The cheetah is distinguished by being the fastest land animal in the world, but as a big cat it has a common destiny with the rest: its early extinction if it is not remedied by humans, who are guilty of this.
A difficult situation that goes on for too long, to the point of putting the species on the ropes. According to a British study published on December 26, the cheetah has lost habitat in an alarming way.
- A few thousand copies
- The main threats
- More vulnerable than thought
- A nosedive
A few thousand copies
Today it is only present in 9 percent of the surface it occupied at the beginning of the last century. This means the loss of more than 90 percent of their habitat . But that’s not all, because unsurprisingly, their numbers have also drastically decreased.
Returning to the study, published in the American journal Proceedings of the National Academy of Sciences (PNAS), fewer than 7,000 cheetahs currently survive in the wild in the world, almost entirely on the African continent.
If their number refers us to a small population, in comparative terms the contrast is shocking. Not surprisingly, the world population of cheetahs was around 100,000 at the beginning of the 20th century.
In other words, the cheetah is hopelessly disappearing.
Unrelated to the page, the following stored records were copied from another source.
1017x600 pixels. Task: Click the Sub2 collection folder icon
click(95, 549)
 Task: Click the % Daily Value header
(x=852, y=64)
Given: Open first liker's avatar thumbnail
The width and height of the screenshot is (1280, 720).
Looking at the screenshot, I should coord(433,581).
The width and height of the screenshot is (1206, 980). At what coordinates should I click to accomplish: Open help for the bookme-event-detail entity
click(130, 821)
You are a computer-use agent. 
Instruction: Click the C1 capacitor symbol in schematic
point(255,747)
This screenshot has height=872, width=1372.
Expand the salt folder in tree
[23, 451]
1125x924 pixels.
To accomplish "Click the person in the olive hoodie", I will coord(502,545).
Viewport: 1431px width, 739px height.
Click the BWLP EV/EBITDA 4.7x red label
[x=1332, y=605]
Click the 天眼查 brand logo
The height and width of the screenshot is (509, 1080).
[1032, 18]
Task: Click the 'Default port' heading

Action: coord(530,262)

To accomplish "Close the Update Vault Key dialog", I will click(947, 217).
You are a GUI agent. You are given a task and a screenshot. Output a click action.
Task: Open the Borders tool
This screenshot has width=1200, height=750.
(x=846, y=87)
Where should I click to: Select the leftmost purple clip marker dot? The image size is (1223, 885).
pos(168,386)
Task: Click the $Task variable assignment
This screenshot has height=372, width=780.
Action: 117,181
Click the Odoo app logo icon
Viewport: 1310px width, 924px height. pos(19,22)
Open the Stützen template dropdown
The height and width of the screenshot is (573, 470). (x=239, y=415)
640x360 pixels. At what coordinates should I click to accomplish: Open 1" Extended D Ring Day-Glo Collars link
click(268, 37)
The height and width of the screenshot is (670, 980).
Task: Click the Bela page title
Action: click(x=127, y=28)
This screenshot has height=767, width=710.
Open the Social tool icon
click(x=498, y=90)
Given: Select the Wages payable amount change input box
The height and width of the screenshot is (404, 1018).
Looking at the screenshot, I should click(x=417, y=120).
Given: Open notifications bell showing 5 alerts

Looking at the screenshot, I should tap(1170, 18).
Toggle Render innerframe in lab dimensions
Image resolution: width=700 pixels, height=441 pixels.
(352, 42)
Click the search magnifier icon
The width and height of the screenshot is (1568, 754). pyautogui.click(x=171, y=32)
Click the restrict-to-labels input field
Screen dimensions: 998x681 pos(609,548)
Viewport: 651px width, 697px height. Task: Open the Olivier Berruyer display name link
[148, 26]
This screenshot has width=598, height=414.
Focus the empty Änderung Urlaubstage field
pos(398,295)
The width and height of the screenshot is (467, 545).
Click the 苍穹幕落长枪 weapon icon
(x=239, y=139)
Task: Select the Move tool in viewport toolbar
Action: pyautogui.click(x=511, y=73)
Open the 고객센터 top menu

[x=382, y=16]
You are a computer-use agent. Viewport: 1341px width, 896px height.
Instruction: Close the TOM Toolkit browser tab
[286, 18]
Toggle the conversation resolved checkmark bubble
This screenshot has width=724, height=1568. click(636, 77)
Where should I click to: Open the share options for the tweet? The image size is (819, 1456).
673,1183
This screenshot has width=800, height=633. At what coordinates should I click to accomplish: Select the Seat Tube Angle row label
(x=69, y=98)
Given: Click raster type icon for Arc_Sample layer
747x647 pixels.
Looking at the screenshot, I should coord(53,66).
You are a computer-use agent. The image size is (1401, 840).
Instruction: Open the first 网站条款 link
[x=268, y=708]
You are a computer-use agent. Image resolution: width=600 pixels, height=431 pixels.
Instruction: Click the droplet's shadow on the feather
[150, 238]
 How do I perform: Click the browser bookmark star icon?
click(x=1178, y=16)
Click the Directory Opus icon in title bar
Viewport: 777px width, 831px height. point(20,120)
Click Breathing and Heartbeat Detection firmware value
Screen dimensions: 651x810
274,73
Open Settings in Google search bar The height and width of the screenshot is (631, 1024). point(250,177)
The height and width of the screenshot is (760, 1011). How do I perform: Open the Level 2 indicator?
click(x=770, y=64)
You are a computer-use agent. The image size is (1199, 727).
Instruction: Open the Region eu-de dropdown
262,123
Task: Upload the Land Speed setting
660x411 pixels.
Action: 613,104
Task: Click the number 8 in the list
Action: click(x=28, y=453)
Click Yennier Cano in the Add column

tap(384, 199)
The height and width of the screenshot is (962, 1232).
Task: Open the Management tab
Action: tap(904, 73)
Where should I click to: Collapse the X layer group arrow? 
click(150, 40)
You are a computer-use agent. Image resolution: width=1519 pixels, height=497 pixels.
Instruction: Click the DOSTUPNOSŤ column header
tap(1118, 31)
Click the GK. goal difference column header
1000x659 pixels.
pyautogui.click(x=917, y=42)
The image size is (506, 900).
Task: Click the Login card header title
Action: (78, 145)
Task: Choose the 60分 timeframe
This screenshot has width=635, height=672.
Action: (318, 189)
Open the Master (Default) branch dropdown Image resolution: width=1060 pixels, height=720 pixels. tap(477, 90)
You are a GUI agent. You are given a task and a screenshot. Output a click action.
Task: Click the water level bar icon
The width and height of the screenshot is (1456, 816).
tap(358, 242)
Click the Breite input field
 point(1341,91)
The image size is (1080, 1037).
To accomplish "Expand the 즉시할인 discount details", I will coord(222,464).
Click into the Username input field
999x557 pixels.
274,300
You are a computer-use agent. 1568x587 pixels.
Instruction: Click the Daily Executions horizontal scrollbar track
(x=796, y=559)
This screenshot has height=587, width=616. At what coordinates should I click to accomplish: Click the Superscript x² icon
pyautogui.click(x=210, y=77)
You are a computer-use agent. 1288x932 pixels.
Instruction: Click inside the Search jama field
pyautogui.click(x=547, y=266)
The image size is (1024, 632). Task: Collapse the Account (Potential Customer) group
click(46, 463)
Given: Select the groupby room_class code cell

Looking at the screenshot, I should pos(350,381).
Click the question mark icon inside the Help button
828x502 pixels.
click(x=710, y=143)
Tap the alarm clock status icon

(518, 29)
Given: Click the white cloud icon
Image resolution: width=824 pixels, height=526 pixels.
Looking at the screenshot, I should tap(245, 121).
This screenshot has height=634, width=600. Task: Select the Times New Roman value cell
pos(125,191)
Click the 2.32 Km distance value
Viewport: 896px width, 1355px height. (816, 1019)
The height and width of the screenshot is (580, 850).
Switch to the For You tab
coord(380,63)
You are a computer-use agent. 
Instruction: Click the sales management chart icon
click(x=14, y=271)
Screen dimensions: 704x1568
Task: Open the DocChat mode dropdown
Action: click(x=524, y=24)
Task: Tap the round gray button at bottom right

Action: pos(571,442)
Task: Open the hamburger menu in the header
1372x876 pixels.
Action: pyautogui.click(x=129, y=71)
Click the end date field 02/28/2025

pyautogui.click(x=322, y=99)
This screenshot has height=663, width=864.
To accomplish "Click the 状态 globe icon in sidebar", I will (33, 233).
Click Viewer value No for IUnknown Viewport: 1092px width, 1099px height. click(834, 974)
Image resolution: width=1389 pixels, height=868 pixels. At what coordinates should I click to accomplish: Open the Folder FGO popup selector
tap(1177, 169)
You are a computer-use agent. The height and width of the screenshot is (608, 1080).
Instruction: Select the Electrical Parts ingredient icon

Although saving it is possible, and only the human being, responsible for its drama, can and must stop its countdown to extinction. Urgent action is needed, the Zoological Society of London reminds us .
“The cheetah runs straight towards extinction, and could disappear soon if measures are not taken urgently,” reads a statement recently released by the entity .
The main threats
Hunting, trafficking clandestine of animals and destruction of their habitat are the main threats facing the cheetah today. Many of them, in fact, are uprooted from their habitat and survival is very low, with the aggravation that the vast majority of them live in unprotected areas.
They are considered pets of luxury , so they are puppies domestica from countries like Qatar or UAE, or are used for hunting, following ancient traditions. A dark panorama that, in sum, has led the authors of the study to request that the species go from its current classification as “vulnerable” in the Red List of the International Union for Conservation of Nature (IUCN) to be considered “in Danger of extinction”.
More vulnerable than thought
The authors of the study explain that, despite being a very popular species due to its great speed, which can reach peaks of 120 kilometers per hour and an average that ranges between 98 and 108, until recently we did not know that it is an animal especially vulnerable.
Raising awareness in society about this vulnerability is one of the main objectives of this research. Above all because, on the other hand, it was not considered to be the case and, therefore, there is a lot to progress in this regard.
In addition, its withdrawn nature prevents effective control of the population, making it more difficult to monitor and therefore also take effective measures to help the species.
The figures are grim. If its population is sparse and plummeting, when you look at this decline in some of the enclaves where it still exists, possible optimism goes out the window.
For example, in Zimbabwe the population has gone from 1,200 specimens to only 170 in three decades or, for example, in Iran only 43 cheetahs have been recorded, the only place where the Asian cheetah survives.
The Asian cheetah is a subspecies of the cheetah, which once lived in different countries on the Asian continent, such as Saudi Arabia to India, but today they can only be found in Iran.
Despite efforts to help the species in Iranian territory since 2001, their number continues to decrease, laments the scientist and leader of the NGO Iranian Cheetah Society (ICS), Morteza Eslami:
We have reinforced vigilance to protect them and launched educational projects in areas close to their habitat. In addition, to sensitize the population, the Asian cheetah is the image of the Iranian soccer team jerseys and, among other initiatives, the Iranian airline Meraj has a drawing of a cheetah on the fuselage.
However, they are insufficient measures. If not quickly acted on in an effective way, the cheetah could soon be a mere memory. The sixth mass extinction in which we are immersed would have claimed a new victim. Let us not forget that the human being is responsible and victim of the sixth wave of biological mass extinction of the planet.
That is, since we depend on the environment, we are also in danger, and which boomerang could end up assuming the practical disappearance of humanity. Not today or tomorrow, but much earlier than we imagine.
In short, for the cheetah (Acinonyx jubatus), an impressive feline whose ancestors stepped on Earth more than two million years ago, the emergence of the homo genus at that time was also very bad news.
Going further back, it was also for him that a part of them ended up evolving into homo sapiens, a true predator and destroyer of their environment. Not surprisingly, it is said that the human being is the most dangerous animal in the world , and the only one that destroys its habitat.